The Israel Cabinet met in an extraordinary session today to consider the consequences of the two-day-old strike of doctors, engineers and other professionals employed by the government and the national institutions and universities. The Cabinet also wrestled with the problems raised by the Progressive Party, which supports the strikers, quitting the coalition yesterday.
Meanwhile, senior civil servants, who joined the strike yesterday, returned to their desks today. Tomorrow, all civil servants will stage a two-hour protest walkout because the government has been negotiating directly with the striking doctors and academic personnel rather than through the Civil Service Association.

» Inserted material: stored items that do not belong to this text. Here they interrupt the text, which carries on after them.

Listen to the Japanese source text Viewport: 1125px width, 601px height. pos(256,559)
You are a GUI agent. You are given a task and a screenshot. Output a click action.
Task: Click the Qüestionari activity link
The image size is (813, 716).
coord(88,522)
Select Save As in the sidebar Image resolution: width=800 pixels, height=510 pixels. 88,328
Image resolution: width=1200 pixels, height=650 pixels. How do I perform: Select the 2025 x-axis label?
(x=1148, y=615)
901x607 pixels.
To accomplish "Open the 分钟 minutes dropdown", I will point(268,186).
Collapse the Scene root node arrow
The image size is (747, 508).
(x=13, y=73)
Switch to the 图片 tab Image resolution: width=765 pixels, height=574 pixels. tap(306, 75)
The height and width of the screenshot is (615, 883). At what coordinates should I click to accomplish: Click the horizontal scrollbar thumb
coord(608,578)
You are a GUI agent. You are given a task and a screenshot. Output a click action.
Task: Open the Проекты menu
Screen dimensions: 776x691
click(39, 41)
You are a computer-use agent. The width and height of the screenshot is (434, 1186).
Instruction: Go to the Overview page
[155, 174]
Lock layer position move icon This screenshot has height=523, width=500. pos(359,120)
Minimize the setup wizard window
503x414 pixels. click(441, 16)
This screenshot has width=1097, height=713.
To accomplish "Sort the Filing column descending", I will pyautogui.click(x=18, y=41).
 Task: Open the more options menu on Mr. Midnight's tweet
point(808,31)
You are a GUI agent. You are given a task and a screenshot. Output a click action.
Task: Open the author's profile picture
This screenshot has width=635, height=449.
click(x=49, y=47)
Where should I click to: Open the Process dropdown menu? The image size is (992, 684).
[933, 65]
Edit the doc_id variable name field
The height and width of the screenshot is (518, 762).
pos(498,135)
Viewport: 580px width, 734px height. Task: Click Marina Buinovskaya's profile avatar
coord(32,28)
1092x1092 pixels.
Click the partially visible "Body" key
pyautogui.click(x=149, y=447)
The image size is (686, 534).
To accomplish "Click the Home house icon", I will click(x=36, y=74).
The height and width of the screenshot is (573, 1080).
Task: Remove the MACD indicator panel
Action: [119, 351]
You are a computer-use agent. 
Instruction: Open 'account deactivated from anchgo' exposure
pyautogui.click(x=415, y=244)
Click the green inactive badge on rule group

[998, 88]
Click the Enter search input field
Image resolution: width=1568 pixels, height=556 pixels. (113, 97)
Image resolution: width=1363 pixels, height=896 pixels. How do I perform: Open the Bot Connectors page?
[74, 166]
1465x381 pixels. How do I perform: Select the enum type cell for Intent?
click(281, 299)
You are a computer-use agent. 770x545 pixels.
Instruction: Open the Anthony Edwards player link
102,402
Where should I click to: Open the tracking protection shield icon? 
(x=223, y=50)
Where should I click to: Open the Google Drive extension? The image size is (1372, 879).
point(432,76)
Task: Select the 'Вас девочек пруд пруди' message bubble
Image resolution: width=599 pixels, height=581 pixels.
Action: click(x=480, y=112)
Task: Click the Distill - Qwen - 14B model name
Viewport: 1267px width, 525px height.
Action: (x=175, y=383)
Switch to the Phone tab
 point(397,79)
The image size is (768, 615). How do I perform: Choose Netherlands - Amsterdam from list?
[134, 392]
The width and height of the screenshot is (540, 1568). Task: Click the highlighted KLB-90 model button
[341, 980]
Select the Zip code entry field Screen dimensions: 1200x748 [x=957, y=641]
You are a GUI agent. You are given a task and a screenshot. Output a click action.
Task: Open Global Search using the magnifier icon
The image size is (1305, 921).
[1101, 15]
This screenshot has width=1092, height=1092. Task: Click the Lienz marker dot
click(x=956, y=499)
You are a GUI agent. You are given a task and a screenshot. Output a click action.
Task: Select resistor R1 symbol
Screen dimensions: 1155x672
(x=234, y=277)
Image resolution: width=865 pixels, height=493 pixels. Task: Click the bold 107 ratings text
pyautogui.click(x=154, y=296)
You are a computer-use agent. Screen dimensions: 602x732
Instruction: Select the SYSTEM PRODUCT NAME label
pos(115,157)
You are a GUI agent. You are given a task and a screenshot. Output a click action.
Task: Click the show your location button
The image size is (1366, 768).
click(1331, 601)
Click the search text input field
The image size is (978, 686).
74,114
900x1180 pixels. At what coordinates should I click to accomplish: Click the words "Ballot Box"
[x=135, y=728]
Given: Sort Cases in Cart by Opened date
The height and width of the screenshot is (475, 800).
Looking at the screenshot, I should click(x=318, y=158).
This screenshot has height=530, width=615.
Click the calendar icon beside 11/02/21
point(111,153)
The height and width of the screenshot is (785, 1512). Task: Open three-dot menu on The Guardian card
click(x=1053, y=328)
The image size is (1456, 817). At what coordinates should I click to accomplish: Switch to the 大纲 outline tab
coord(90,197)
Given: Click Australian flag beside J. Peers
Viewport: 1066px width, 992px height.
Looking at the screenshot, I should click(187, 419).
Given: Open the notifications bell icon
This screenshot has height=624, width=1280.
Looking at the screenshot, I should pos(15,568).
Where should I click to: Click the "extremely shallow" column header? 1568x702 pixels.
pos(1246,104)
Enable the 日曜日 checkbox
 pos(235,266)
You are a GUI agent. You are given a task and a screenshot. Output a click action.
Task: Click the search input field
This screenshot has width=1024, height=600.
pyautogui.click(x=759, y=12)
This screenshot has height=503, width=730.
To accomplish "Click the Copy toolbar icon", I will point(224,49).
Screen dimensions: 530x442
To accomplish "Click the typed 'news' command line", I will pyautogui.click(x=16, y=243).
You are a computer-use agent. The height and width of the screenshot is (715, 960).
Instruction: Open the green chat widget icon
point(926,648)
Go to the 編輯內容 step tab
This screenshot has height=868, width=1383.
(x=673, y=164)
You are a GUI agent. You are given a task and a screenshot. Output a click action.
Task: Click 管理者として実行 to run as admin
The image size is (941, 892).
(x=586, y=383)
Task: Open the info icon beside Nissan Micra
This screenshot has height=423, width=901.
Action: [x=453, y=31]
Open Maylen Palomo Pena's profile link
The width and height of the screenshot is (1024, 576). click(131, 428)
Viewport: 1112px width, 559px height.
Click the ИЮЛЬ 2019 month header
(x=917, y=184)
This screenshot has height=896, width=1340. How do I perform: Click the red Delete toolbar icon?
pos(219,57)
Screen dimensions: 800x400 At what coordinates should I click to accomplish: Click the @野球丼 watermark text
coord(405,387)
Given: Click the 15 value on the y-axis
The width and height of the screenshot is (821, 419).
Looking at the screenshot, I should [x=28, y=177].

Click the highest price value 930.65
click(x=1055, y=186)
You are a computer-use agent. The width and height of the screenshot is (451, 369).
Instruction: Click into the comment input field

The Progressives’ withdrawal from the Cabinet has not endangered the government’s Parliamentary working majority, which still numbers 71 deputies in the 120 seat House However, this crisis, paralleling as it does the strike, has disturbed the Mapai Party, leader of the coalition. Thus far Mapai circles refuse to discuss naming a successor to Dr. Pinchas Rosen, Progressive leader and Justice Minister until he resigned last night.
When Dr. Rosen quit, he told Premier David Ben Gurion that his action was in protest over the government’s reversal of a decision to grant the professionals as much of a raise as a government investigating commission had recommended. Meanwhile, Histadrut, the Israel federation of labor, has issued a statement condemning the strike as “anti-government” and “anti-Histadrut.” It had no visible effect as far as bringing the strikers back to work was concerned.